Things I would have liked to know about Azure Search
Since I changed job and joined the wonderful William Demant, I have occasion to use Microsoft Azure daily at work. Recently I worked on a web application for documents administration (PDF, Word, Excel, etc.), featuring files upload, download, administration of metadata, search of documents by metadata and contents.
The application consists of following elements:
- ASP.NET Core web application, hosted in an application service plan
- Front end SPA, implemented using React, with ES6 and Babel.
- Azure Storage, to store application data in its Table storage, and files in its Blob storage
- Azure Search service, to index documents and offer full-text search feature
- Application Insights to collect application telemetries
- Integration with Azure Active Directory (AAD)
As part of our automated deployments, most of these resources are provisioned using Azure Resource Manager (ARM) templates. I decided to share my experience with Azure Search, since a few things made me scratch my head.
Basics of Azure Search
To use an Azure Search service, three kinds of components can be configured:
- Index: holds the configuration of which properties must be indexed, how they must be indexed, scoring profiles (i.e. sorting criteria of search results), allowed origins for HTTP access control (CORS), and keeps indexed entries. It can be used alone, if populated programmatically.
- Data Source: a source of data that need to be indexed. For example, it can be a SQL table, a Table Storage, a Blob Storage.
- Indexer: creates index entries, reading from a data source. It is associated with a single data source and a single index, and holds configuration of failure handling, scheduling, fields mapping and eventual transformations from source data to indexed values (an example is described below).
In our setup, an index is populated by an indexer, which reads from the Blob storage, indexing files metadata and contents, like described in this article: https://docs.microsoft.com/en-us/azure/search/search-howto-indexing-azure-blob-storage.
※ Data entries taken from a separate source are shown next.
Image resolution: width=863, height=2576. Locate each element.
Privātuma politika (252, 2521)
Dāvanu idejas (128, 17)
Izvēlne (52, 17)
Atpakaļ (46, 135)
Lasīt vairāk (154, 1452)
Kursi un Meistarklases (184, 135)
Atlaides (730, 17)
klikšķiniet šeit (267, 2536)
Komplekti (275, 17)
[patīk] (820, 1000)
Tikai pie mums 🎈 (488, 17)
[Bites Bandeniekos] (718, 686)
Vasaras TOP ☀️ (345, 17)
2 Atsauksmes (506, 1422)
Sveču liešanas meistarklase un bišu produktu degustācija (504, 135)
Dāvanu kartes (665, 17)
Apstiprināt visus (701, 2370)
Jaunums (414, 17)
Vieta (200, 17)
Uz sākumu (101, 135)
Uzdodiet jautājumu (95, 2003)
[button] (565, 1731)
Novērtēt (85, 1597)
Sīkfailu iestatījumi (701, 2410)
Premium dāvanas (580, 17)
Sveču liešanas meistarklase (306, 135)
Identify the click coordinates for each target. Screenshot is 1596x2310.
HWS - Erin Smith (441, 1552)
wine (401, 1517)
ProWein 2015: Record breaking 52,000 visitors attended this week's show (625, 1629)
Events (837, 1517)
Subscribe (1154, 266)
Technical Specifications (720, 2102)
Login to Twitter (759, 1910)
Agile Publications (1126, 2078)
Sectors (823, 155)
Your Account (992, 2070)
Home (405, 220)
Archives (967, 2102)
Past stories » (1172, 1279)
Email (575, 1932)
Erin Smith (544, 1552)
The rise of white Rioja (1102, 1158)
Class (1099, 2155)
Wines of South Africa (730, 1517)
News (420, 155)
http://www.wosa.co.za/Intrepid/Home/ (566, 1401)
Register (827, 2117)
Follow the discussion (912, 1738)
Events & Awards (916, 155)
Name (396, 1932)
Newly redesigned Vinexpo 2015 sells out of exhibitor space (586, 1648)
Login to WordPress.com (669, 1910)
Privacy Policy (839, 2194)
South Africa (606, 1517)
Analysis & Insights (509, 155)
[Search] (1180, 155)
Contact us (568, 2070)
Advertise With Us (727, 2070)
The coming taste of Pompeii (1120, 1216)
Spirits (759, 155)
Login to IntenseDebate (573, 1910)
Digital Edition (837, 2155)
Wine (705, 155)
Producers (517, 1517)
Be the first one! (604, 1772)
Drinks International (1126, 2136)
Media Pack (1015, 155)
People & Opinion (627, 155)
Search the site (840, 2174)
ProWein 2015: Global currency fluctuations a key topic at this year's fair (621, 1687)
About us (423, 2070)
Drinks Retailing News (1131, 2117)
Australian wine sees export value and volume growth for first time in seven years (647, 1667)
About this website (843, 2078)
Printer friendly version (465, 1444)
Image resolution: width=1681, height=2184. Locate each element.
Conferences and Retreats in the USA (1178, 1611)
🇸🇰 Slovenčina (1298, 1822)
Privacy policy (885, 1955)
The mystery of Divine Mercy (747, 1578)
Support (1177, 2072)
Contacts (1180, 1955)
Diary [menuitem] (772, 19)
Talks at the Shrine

Azure Search is a great service, but here I focus mainly on the things I didn’t like, and that required more time than I was expecting.
Limited ARM support
Azure Search Indexer, Index and Data Source cannot be configured using ARM templates. Only Azure Search service itself can be configured in ARM templates, its required components need to be configured using the Azure Search REST api. As things stand at present, only the smallest part of Azure Search configuration can be handled through ARM templates. For continuous delivery and automated deployments, I wrote PowerShell scripts to do web requests to the REST api. Stating the obvious, had it been possible though ARM templates, it would have taken a much smaller amount of time, but that’s how it is.
Useful links:
- Azure Search With Powershell, by Rasmus Tolstrup Christensen
- Create index
- Create data source
- Create indexer
This recommendation can be voted here: Allow create, update, delete of Data Sources, Indexes, and Indexers with Service through ARM templates.
Another small disappointment about ARM support…
In our solution, the Azure Search index is queried by web requests directly from clients: CORS are configured, in the index configuration, to allow requests from the HTTP origin of web application. In this kind of setup, a so called query key is used to authorize the use of search service from clients. In other words, this query key is stored in web application configuration and served to clients, so they can make direct web requests to search service api. When a new Azure Search service is provisioned, it comes with two administrative keys and a single query key. Also in this case, ARM templates don’t help, since query keys cannot be returned as output parameters; while it is possible to return administrative keys.
A solution for automated deployments is to use the Microsoft.Search/searchServices/createQueryKey command through PowerShell to generate a query key (or obtain one generated previously), then put it in the application configuration.
# Creating a query key in PowerShell:
$queryKey = (Invoke-AzureRmResourceAction `
-ResourceType "Microsoft.Search/searchServices/createQueryKey" `
-ResourceGroupName $resourceGroupName `
-ResourceName $serviceName `
-ApiVersion 2015-08-19 `
-Action $description `
-Force `
-Confirm:$false).Key
As a side note, and to point out the asymmetry, an Azure Search administrative key can be obtained in ARM templates using this function:
[listAdminKeys(variables('searchServiceFullName'), '2015-08-19').PrimaryKey]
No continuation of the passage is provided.